Page MenuHomePhabricator

hitcounter and _counter tables are on the cluster but were deleted/unsused?
Closed, ResolvedPublic

Description

I had to recreate both on all s3 wikis due to replication problems going through a slave. The table existed on many slaves previous to that.

Clarify that hitcounter has been effectively deleted and is not in use.

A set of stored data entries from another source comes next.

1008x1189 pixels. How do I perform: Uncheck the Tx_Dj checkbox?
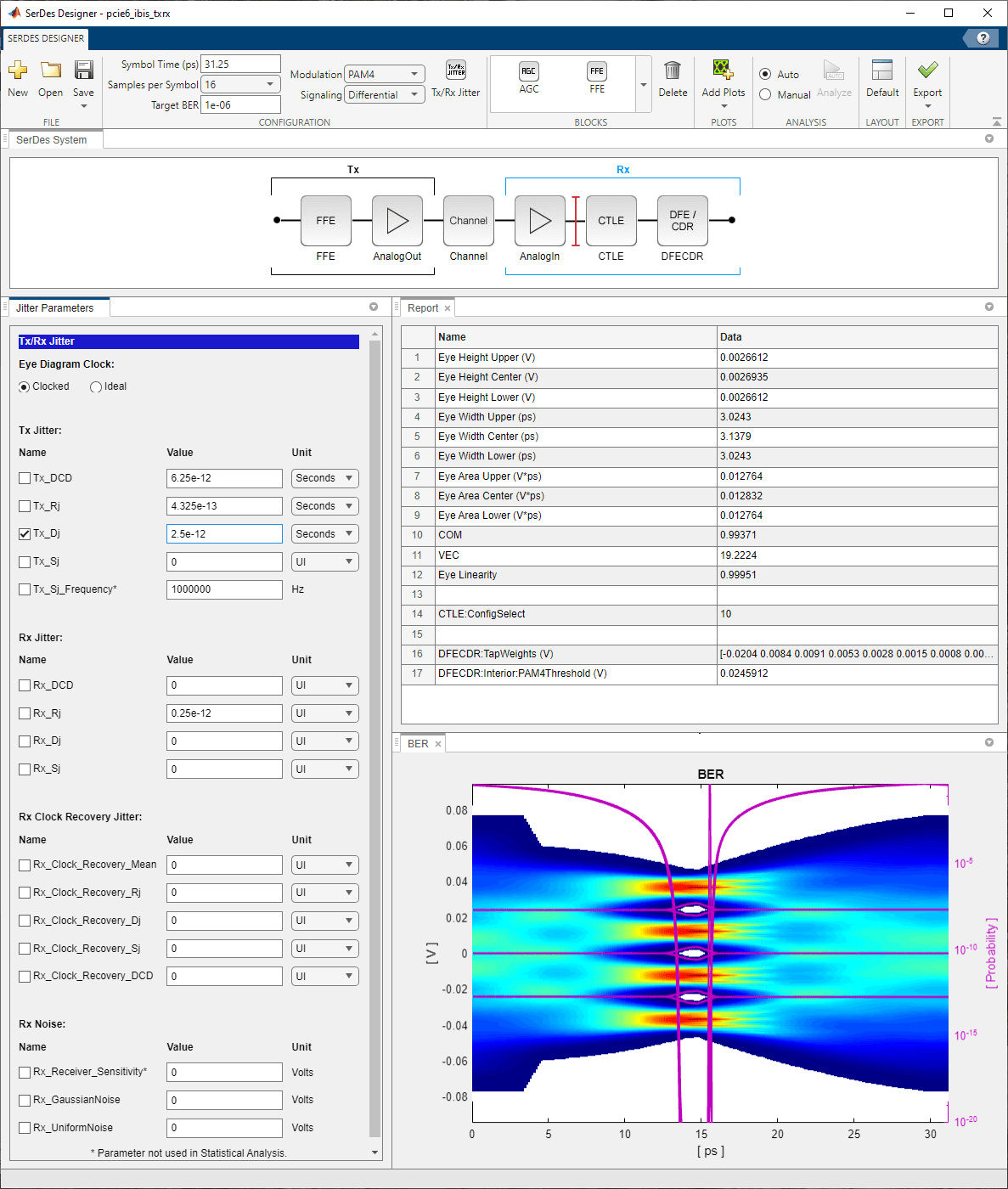coord(25,534)
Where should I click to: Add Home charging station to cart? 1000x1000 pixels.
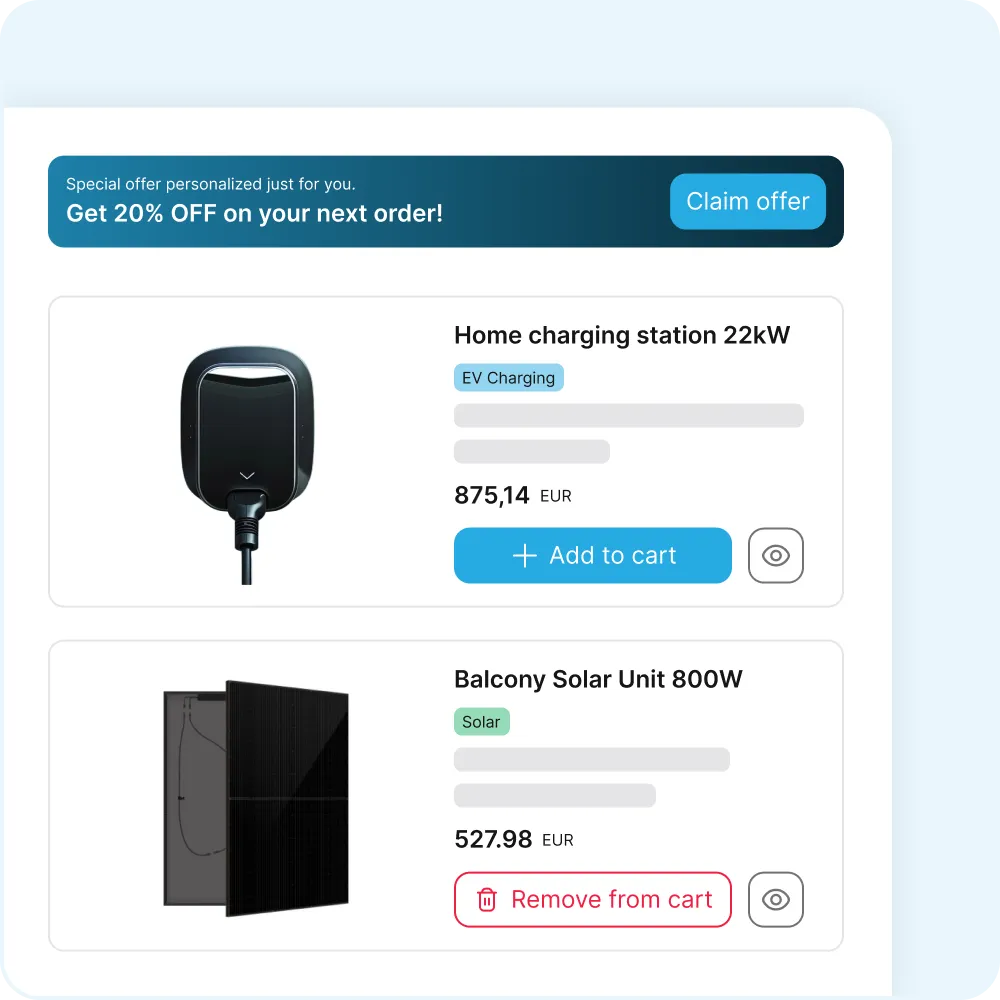[x=592, y=555]
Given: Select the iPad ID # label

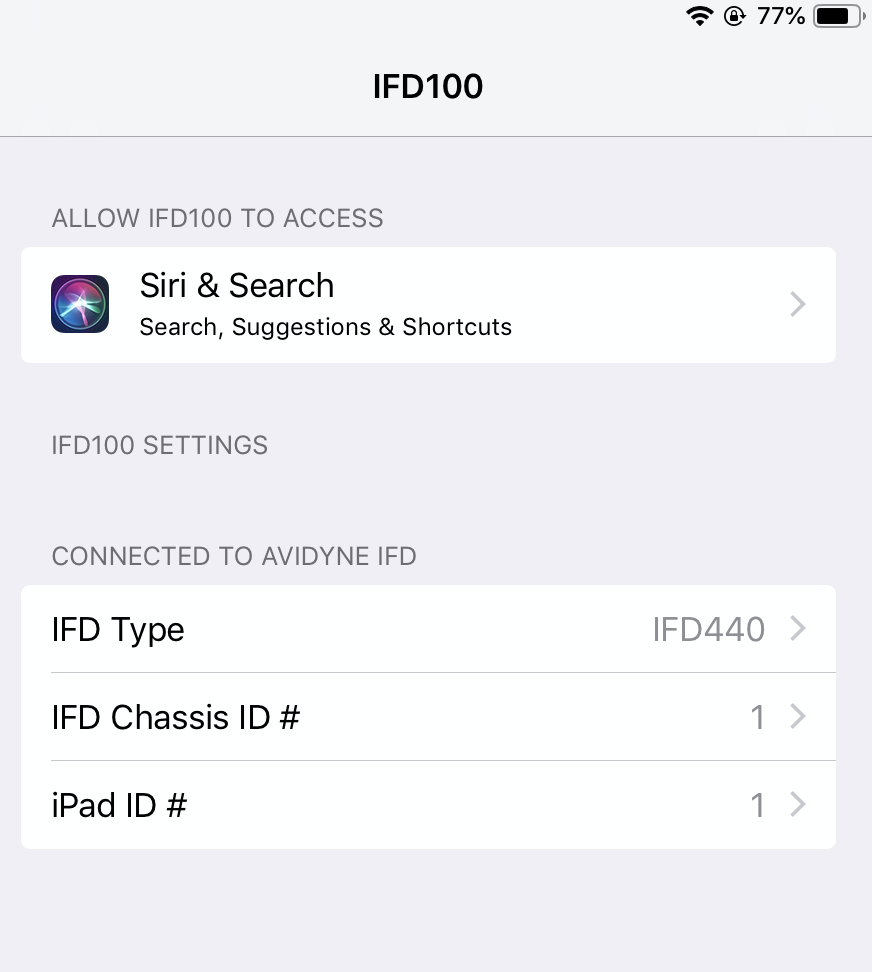Looking at the screenshot, I should tap(119, 805).
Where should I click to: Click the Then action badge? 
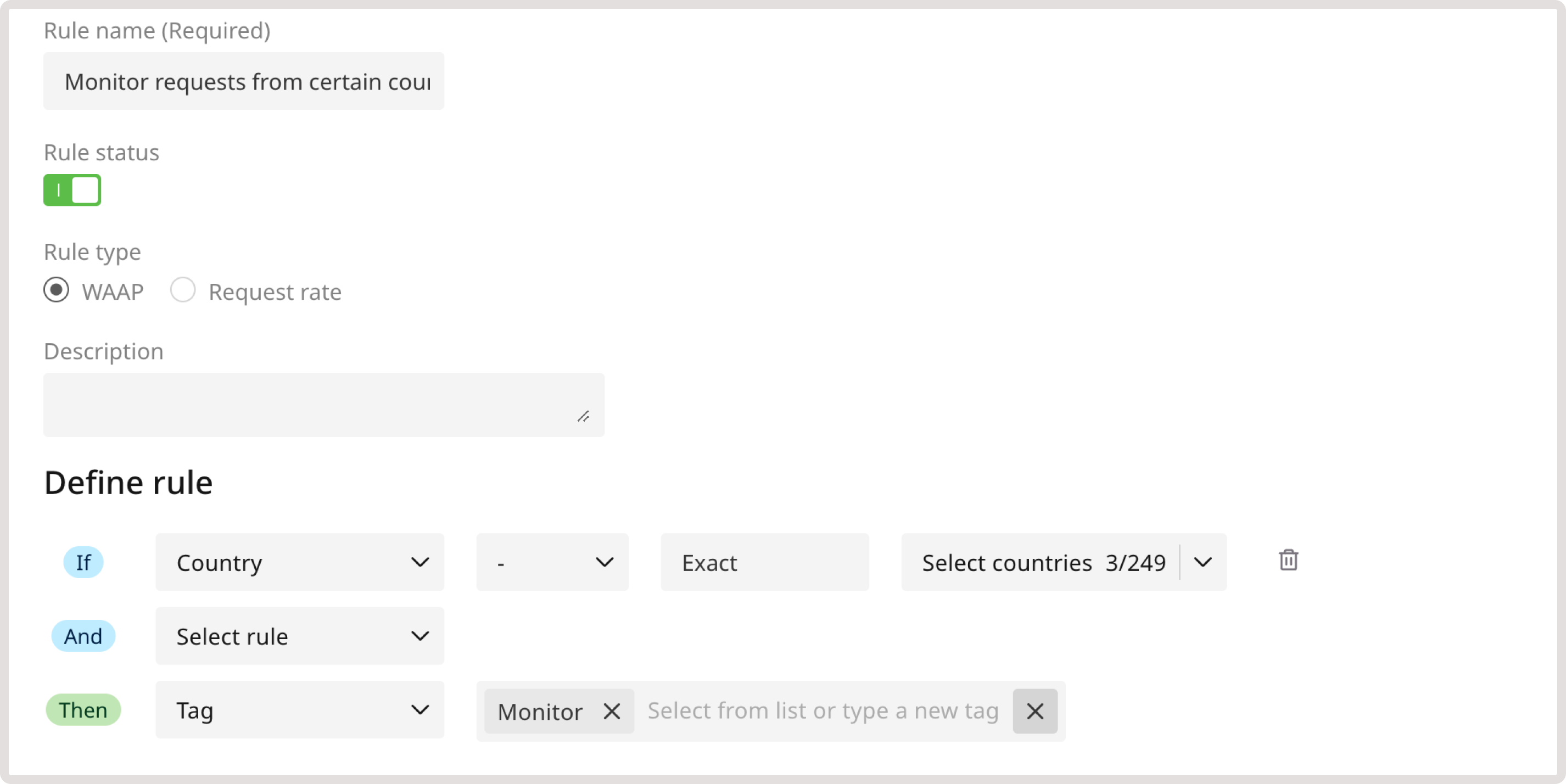pyautogui.click(x=83, y=710)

Clarify the usage of _counter.

If Ok with that, drop both tables from *all servers* not from only a few.

Event Timeline

Mentioned in SAL [2016-04-30T10:19:34Z] <volans> restarted slave on dbstore1001 skipping missing database T132837

Confirmed: the hitcounter table, page.page_counter field and site_stats.ss_total_views field were all completely removed from MW core (about 2 major release cycles ago) and can be dropped from anywhere they exist.

Thank you demon, this will help solving one of the most important issues with unused tables (do to its specific nature, causing outages).

Hello,

@demon can you review what I want to do to see if it looks good to you?

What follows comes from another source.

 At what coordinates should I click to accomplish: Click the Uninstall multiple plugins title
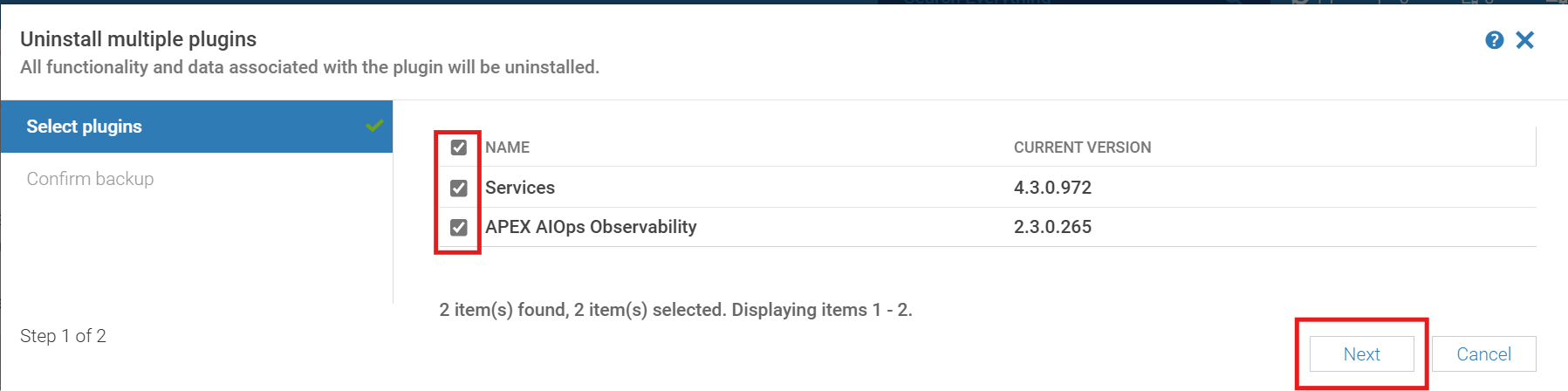pyautogui.click(x=138, y=39)
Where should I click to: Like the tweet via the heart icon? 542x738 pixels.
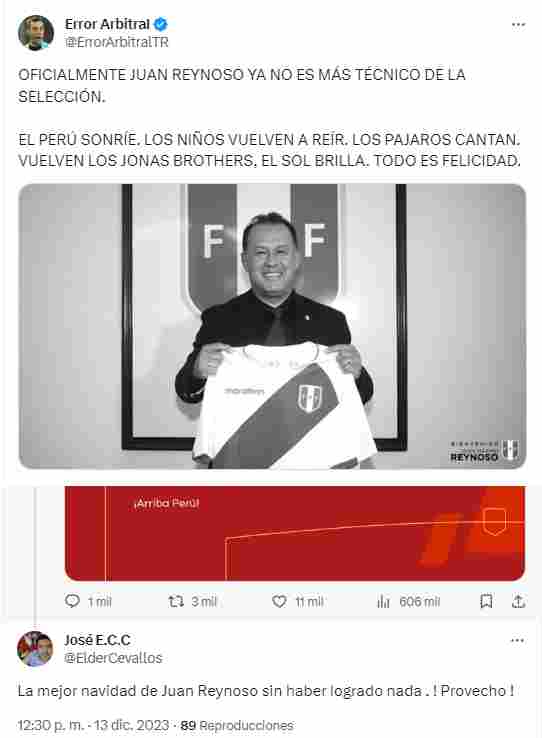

First, I would like to focus on hitcounter first, so we can minimize risks, so the other schema changed discussed could be discussed in a different ticket.

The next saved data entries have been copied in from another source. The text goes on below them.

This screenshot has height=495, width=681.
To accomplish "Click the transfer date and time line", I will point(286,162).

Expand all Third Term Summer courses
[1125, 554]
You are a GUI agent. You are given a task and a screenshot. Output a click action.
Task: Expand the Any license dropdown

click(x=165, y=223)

Second, I would like to go ahead and rename hitcounter to see if any problem arises.
I have picked db1015 from S3 as it has some queries so if it is in use

I have check all the hitcounter tables living in the wikis there:

for i in `mysql -hdb1015 -e "show databases;" -AB `; do echo ***$i***; mysql -hdb1015 -e "select count(*) from $i.hitcounter;";done

Where it exists, it has 0 rows, which is great.
I would like to rename them to something like: TO_DROP_hitcounter so we can see if there are reads failing for whatever reason.

Something like this:

for i in `mysql -hdb1015 -e "show databases;" -AB `; do echo ***$i***; mysql -hdb1015 -e "rename hitcounter to TO_DROP_hitcounter";done

If we see no errors for a few days, I would suggest we proceed and do the same in more slaves, so we can have more testing servers.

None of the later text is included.